Evandro
Menezes de Carvalho: Ante a ameaça dos Estados Unidos de aumentar tarifas, o
Brasil diz "não"
A decisão
de Donald Trump de impor uma tarifa adicional de 50% a todas as exportações do
Brasil enviadas aos Estados Unidos a partir de 1º de agosto surpreendeu
negativamente a opinião pública brasileira, tanto pela forma quanto pelas
motivações expostas pelo próprio presidente americano.
Trump
tem dado vários sinais de que considera os protocolos diplomáticos uma perda de
tempo. Ele acredita, de fato, na persuasão pelo uso da força. O presidente
americano não tem a paciência de um diplomata versado na arte da negociação
entre países soberanos — ainda que apenas para manter as aparências. Trump
parece ser daqueles que não têm paciência para esperar o convidado estrangeiro
para o jantar, dar-lhe as boas-vindas, acomodá-lo à mesa e aguardar que os
pratos sejam servidos, brindando, antes, à presença do ilustre visitante em sua
casa. Firulas demais.
Mas,
nas relações internacionais que se pretendem pacíficas e duradouras, ainda que
o assunto do jantar possa ser relativamente indigesto, é preciso tratar o
convidado com o respeito devido, na esperança de que ele retorne ao seu país
minimamente satisfeito — ou, ao menos, que não se despeça como um novo inimigo.
Esse
método de negociação de Trump é antipático e desrespeitoso. Além disso, a
medida anunciada por ele contra o Brasil não possui qualquer justificativa sob
o ponto de vista da balança comercial. No ano passado, os Estados Unidos
registraram um superávit de 2 bilhões de dólares. Atualmente, o déficit
comercial do Brasil com os EUA já ultrapassa os 3 bilhões de dólares.
Acrescente-se
ainda o fato de que, segundo estatísticas do próprio governo dos Estados Unidos
— como disse Lula —, “comprovam um superávit desse país no comércio de bens e
serviços com o Brasil da ordem de 410 bilhões de dólares ao longo dos últimos
15 anos”. Sendo assim, a declaração de Trump de que o relacionamento dos EUA
com o Brasil “tem estado longe de ser recíproco” soa mais como uma provocação
do que como uma afirmação digna de crédito.
Por
que, então, aumentar a tarifa dos produtos brasileiros de maneira uniforme e
sem critério? Porque a medida de Trump nada tem a ver com o comércio bilateral.
Relaciona-se, primeiramente, com as decisões e investigações do Supremo
Tribunal Federal (STF) sobre o financiamento de atos antidemocráticos, ataques
ao sistema eleitoral e campanhas de desinformação patrocinadas pela
extrema-direita.

::::

* _O que fazer_
Reescreva todo o trecho do texto sobre a tarifa de Trump contra o Brasil, desde "Relaciona-se, primeiramente, com" até "extrema-direita.", substituindo "extrema-direita" por "direita radical". Os itens que vêm depois constituem material independente do texto.

[Itens guardados]

::::

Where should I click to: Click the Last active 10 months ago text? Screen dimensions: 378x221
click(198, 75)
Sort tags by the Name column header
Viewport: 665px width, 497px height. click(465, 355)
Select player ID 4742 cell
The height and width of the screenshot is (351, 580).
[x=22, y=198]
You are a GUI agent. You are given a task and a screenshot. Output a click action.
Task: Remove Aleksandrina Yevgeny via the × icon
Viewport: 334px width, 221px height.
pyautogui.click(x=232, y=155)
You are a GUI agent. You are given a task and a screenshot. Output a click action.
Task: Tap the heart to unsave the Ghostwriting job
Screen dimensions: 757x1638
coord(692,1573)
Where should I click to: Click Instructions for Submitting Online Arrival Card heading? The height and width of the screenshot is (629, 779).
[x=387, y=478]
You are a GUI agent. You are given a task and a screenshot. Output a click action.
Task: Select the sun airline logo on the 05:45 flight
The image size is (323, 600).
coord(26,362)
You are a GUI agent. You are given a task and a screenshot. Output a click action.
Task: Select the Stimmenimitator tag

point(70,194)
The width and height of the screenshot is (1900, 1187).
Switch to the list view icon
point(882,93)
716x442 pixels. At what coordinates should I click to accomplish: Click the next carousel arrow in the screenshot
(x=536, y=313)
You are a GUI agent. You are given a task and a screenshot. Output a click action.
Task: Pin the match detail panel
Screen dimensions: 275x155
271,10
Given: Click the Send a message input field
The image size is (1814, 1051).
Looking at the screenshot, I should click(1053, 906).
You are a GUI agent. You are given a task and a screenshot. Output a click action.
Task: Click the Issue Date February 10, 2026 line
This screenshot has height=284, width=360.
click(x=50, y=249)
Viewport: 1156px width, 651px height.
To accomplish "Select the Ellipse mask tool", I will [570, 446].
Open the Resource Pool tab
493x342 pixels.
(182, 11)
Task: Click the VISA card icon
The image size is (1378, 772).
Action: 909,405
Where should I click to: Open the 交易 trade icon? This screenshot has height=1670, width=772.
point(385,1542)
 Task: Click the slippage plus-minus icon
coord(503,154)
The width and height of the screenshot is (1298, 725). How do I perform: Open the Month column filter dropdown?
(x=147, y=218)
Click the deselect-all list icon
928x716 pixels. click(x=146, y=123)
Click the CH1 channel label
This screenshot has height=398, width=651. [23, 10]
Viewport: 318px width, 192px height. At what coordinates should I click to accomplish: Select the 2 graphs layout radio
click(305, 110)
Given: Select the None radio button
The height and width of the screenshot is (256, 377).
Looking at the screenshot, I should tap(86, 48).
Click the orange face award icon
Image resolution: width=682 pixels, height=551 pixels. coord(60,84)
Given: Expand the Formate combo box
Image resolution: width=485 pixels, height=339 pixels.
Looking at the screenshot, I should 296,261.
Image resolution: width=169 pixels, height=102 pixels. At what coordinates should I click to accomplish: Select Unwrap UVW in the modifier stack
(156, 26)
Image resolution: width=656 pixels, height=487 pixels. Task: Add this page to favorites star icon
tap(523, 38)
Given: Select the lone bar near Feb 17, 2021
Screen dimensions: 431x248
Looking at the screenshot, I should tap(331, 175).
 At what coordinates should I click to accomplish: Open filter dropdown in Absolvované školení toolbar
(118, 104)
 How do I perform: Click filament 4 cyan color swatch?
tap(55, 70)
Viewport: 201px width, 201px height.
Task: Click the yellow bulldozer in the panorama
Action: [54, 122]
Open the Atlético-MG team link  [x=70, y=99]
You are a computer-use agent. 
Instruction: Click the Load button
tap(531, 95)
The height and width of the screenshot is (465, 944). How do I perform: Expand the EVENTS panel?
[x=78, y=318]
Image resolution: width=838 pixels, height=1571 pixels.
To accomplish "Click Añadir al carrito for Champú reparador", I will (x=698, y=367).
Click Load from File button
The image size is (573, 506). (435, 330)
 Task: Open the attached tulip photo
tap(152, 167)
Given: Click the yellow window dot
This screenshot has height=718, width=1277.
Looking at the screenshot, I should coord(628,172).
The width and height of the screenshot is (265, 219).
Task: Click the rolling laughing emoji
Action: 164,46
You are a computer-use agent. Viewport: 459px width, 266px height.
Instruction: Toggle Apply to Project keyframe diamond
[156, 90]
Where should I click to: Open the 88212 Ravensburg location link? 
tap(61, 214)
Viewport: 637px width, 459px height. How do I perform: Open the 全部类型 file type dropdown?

::::

* _Resposta completa_
Relaciona-se, primeiramente, com as decisões e investigações do Supremo
Tribunal Federal (STF) sobre o financiamento de atos antidemocráticos, ataques
ao sistema eleitoral e campanhas de desinformação patrocinadas pela
direita radical.